The academic top kids at these schools are amazing, truly humbling. We are talking no more than 10% of the class at Harvard. And of course there are all sorts of amazing kids who shine in other ways. But as anyone who has been to the HYP schools will tell you (if he is honest), there are plenty of dullards and coasters as well. It’s not a huge challenge to do reasonably well, and there is plenty of room for the Harvard admissions office to play all sorts of shenanigans with who they let in. And they do.

Then why can’t a little mom and pop breakfast place set up different standards - by race - for whom they will let into their shop?

Lawsuits like this will force colleges to release more data and become more transparent about their admission process. Transparency is the first step toward fairness. Transparency and privacy are not mutually exclusive. Racial profiling in admission is as despicable as in policing, and it should be investigated just as well.

@SatchelSF I think there is a difference in serving the public pancakes versus creating a community at a college and can see a need to ensure that there is not a room full of kids from the same backgrounds or of the same sex. Perhaps in doing this H needs a little bit of room to select a female who wants to major in math over a male, but from what I have read H has taken this too far and uses diversity, etc as a means to bring in legacies and accomplish other goals than having different views/opinions.

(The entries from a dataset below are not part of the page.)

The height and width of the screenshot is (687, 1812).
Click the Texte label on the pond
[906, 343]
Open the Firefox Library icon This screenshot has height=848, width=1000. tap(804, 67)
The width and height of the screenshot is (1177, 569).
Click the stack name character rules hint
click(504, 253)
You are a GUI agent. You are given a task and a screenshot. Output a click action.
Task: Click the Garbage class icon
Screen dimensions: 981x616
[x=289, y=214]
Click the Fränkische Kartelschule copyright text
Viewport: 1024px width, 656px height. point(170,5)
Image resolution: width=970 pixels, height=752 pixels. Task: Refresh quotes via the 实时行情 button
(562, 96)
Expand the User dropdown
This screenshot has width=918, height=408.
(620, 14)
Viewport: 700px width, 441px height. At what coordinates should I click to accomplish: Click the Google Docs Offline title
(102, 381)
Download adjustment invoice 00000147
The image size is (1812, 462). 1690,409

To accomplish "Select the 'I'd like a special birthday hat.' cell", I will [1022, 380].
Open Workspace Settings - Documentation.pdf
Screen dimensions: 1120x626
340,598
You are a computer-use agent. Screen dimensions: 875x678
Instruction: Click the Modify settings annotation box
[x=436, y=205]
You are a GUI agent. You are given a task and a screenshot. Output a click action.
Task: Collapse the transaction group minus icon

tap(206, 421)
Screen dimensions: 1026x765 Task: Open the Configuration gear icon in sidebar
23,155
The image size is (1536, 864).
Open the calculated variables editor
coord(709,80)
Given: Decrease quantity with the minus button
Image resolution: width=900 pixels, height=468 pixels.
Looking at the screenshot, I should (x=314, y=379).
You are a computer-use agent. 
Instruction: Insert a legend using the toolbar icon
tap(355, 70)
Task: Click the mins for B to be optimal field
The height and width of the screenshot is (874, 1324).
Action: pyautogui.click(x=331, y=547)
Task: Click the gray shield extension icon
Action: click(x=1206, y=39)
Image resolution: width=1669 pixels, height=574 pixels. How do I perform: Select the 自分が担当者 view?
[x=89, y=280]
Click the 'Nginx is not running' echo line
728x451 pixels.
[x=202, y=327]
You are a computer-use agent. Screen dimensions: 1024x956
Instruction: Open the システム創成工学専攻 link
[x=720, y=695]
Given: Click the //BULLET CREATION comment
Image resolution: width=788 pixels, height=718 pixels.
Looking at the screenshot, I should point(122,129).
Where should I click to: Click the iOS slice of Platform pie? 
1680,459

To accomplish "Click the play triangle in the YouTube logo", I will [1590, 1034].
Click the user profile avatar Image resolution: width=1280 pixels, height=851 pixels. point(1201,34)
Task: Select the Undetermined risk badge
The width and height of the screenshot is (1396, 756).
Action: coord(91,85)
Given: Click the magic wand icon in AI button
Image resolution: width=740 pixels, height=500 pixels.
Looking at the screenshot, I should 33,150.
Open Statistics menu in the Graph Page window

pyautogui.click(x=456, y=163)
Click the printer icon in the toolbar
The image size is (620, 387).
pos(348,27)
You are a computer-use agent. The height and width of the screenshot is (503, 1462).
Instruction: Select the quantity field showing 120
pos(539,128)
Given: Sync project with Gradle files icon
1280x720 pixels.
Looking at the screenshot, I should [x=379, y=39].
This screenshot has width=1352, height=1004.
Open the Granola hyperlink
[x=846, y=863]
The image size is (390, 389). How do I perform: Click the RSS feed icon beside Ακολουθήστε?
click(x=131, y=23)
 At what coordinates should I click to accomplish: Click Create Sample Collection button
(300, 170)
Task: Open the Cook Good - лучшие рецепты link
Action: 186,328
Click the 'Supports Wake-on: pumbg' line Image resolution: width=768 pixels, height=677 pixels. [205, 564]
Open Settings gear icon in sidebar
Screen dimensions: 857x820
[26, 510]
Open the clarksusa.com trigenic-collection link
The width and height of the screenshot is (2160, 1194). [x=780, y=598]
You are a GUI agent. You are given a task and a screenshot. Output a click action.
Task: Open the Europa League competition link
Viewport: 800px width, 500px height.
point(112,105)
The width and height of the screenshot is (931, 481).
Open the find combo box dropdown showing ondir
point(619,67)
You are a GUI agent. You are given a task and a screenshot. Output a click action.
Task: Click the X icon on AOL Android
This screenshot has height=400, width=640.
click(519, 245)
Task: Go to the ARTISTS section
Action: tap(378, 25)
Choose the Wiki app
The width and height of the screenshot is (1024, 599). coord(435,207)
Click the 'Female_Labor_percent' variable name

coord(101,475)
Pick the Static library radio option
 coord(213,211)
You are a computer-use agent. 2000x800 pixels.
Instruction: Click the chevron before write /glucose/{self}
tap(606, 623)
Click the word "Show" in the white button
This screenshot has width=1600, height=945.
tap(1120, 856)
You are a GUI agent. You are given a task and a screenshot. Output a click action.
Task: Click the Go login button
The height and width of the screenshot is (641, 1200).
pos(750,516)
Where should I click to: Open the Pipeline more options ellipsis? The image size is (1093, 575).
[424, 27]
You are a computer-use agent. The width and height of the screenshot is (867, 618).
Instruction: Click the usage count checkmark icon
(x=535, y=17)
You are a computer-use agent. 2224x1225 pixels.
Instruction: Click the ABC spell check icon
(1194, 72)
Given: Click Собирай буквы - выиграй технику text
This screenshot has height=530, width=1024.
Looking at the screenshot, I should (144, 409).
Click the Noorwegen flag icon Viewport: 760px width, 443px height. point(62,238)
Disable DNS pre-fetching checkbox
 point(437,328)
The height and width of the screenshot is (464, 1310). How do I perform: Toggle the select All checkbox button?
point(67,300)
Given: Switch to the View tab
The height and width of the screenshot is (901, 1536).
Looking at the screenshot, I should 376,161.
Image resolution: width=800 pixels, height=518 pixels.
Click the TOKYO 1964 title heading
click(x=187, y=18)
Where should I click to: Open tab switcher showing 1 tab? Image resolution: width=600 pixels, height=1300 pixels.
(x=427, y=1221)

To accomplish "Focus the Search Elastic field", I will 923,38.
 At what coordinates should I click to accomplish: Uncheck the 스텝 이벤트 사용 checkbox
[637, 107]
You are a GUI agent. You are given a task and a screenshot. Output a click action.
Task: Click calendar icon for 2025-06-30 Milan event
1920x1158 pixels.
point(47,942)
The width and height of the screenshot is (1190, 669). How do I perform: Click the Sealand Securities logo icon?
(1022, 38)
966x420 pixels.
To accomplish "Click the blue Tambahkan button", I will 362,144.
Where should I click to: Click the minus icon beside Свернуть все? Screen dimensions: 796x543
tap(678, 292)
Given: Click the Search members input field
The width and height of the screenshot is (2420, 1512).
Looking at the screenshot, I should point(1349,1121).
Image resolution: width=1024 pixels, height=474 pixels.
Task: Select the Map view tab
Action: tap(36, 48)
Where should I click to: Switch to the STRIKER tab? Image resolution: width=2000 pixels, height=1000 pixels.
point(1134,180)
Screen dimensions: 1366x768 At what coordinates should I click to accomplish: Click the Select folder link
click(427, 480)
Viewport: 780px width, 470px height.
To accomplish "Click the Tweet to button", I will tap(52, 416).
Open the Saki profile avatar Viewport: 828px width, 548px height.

This being said, I would be very happy to have certain top universities (or high schools) be strictly merit based as there is surely benefit to grouping the best and brightest.

@lookingforward "Where’s this thread going? lol.
To say this is simply discrimination because you think AsAm’s face hurdles others don’t, for these single digit admit colleges, is to miss the complexity of admissions. This isn’t just about student needs (and wants.) Or that anyone thinks these 300 or those 3000 kids “should” have gotten in.

The institution has complex and multifaceted needs. Geo diversity, distriution of majors, gender balance…wait, are you going to say more men should be admitted because they score higher on the SAT?

Fact is, it’s holistic, not just stats.
To paraphrase another thread, What if we had admissions and no Asian American were calling "discrimination? Not before results and not after. What if, for the 37,000 kids Harvard denies, kids understood it’s a multiplicity of factors?’

I assume you are responding to my earlier post. I wholly understand the complexities of elite college admissions and recognize the holistic nature of it and never once implied that it is all about scores and grades. However, I am stating that it is evident that Asian American applicants face hurdles, difficulties and perhaps discrimination that applicants who are white, black, and latino don’t face. To me this is just self evident. My point is that Harvard and other elite institutions have to do what they do to in admissions in order to achieve a balanced class. These admissions processes basically serve a societal good and I am not against that. But at the same time, it is abundantly clear to me that Asian American applicants receive the short end of the stick due to this process.

MODERATOR’S NOTE:

Nowhere, apparently. It’s just a debate at this point, and most of the recent posts belong on the race thread anyway. As it’s too time-consuming to clean-up, and I doubt there is anything novel left to say, I’m closing.